Nous avions d'abord monté les 2 sondes de température respectivement sur les 2 entrées du Sterling prévues, l'une pour une sonde de température alternateur et l'autre pour une sonde batteries (qui est optionnelle). Cela empêchait la charge accélérée de l'alternateur dont la sonde était branchée sur l'entrée batteries, car, comme nous l'avons appris de la documentation et surtout de multiples échanges sur le forum Plaisance Pratique, ces sondes sont des thermistances d'impédances différentes. Nous avons alors monté les 2 sondes ensemble sur l'entrée température alternateur du Sterling, d'abord en parallèle, puis en série. Dans le premier cas, aucun alternateur n'était plus accéléré, et dans le second cas, les deux se mettaient à produire, mais avec une fausse sécurité car la valeur de rupture envoyée par les 2 sondes en série était en fait doublée : ce montage était dangereux. 
  
Nous avons trouvé la solution en interposant un commutateur 3 voies entre les sondes et le Sterling, permettant de sélectionner une seule sonde à la fois. Cela constitue bien sûr une contrainte car il faut penser à actionner ce commutateur chaque fois qu'on change de moteur. En cas d'utilisation simultanée des 2 moteurs, l'un des deux n'est pas contrôlé mais cela n'intervient que lors des manœuvres, donc sur une courte durée qui ne risque guère de faire griller un alternateur.

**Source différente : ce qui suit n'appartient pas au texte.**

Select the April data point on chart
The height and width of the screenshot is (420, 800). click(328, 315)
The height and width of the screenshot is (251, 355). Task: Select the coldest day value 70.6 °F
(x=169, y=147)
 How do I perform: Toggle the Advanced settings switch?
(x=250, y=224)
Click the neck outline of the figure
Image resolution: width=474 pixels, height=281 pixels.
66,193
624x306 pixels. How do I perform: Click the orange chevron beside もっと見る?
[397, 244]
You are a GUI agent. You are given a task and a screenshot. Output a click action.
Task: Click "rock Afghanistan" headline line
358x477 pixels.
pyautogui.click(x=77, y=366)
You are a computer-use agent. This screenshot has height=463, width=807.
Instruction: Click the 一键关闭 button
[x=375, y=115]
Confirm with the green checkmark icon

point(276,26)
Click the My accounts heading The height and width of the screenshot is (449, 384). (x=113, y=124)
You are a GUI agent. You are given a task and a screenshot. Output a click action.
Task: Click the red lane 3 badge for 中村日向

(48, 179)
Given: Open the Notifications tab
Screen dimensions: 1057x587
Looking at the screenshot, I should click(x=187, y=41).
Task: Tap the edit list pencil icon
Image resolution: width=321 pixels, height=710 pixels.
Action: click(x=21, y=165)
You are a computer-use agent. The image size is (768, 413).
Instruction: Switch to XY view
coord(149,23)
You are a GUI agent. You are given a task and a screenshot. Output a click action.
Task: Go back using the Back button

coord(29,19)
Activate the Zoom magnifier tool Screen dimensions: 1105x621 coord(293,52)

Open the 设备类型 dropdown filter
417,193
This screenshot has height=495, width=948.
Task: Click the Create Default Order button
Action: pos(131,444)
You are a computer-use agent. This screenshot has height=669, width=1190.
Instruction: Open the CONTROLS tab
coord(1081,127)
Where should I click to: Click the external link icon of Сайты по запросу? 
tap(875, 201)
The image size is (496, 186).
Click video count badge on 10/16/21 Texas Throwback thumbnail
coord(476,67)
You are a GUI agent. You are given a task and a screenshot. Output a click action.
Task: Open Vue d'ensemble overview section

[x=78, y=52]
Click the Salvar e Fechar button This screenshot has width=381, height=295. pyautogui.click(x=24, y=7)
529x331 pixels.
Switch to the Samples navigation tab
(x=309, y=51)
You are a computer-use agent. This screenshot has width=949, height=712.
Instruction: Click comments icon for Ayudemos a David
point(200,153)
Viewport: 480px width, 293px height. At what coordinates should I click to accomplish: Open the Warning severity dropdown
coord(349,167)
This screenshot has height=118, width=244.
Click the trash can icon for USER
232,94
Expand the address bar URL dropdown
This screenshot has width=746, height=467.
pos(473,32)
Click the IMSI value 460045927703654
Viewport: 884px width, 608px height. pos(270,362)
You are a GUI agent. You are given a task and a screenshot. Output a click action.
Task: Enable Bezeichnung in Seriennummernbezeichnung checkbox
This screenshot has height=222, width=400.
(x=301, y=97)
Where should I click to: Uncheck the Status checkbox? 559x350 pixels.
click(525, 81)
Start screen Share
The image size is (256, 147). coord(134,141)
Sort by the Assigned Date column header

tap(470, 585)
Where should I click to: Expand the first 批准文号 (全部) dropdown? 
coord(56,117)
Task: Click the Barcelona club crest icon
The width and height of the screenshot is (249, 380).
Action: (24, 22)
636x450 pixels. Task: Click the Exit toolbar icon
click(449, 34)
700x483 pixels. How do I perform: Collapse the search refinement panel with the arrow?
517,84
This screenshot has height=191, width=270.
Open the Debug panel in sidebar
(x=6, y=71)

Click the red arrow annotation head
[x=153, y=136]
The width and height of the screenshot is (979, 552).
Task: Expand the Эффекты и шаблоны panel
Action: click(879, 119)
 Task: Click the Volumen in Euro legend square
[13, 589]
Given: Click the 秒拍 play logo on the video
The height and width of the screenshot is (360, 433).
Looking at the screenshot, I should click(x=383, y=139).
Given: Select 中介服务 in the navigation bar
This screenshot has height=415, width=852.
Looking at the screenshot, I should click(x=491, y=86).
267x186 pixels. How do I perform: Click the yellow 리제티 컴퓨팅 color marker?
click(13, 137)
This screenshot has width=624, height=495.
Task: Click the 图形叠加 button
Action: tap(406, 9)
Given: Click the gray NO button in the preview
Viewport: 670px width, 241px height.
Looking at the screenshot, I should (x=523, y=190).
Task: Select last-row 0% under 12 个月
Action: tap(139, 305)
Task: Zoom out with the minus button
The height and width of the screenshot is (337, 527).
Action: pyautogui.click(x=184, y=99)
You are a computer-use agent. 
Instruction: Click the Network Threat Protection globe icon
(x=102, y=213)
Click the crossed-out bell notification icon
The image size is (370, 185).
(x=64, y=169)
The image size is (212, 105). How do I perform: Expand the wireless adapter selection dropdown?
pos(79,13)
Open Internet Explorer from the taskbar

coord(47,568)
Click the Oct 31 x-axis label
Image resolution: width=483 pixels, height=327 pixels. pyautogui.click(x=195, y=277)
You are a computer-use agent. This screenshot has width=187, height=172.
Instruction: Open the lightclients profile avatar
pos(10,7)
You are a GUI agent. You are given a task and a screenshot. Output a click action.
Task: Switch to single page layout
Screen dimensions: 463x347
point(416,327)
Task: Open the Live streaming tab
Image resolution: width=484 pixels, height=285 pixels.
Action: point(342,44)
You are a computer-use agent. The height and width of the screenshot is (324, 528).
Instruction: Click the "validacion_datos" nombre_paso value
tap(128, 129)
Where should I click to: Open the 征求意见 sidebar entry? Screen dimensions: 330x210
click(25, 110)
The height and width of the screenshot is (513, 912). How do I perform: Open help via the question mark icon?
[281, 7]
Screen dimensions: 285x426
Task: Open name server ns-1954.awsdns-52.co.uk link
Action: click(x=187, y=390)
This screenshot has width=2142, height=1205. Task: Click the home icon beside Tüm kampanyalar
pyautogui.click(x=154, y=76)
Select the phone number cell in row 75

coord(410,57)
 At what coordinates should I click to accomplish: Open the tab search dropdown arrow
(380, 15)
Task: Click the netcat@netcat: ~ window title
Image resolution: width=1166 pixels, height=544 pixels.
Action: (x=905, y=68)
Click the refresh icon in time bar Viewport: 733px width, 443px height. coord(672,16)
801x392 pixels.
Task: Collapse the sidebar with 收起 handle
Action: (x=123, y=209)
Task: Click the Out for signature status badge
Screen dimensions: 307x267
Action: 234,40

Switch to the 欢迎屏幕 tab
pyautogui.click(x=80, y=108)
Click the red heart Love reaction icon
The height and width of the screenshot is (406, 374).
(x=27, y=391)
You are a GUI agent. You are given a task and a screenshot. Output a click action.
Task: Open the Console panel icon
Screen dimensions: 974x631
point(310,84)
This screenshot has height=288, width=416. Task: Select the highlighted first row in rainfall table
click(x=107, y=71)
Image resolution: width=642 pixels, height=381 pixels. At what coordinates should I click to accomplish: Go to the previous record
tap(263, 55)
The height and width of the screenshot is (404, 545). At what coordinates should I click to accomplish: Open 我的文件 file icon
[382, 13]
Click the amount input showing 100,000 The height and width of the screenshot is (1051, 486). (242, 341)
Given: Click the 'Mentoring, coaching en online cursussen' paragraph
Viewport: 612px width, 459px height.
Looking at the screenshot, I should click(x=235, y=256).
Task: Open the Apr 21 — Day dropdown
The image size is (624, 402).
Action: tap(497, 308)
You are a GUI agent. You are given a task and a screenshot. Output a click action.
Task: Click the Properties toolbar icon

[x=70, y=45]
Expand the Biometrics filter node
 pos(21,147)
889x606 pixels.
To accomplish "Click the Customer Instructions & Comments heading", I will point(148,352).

Avec ce montage, nous avons retrouvé un fonctionnement entièrement normal du Sterling sur chaque moteur, avec une charge en 3 phases des batteries servitude et des cycles alternant entre parcs servitude et démarrage.




 Charge optimisée par alternateur


Quant au problème du branchement des batteries moteurs, nous l'avons simplifié en ne gardant qu'une batterie de démarrage pour les 2 moteurs, ce qui a donné toute satisfaction sur cette traversée.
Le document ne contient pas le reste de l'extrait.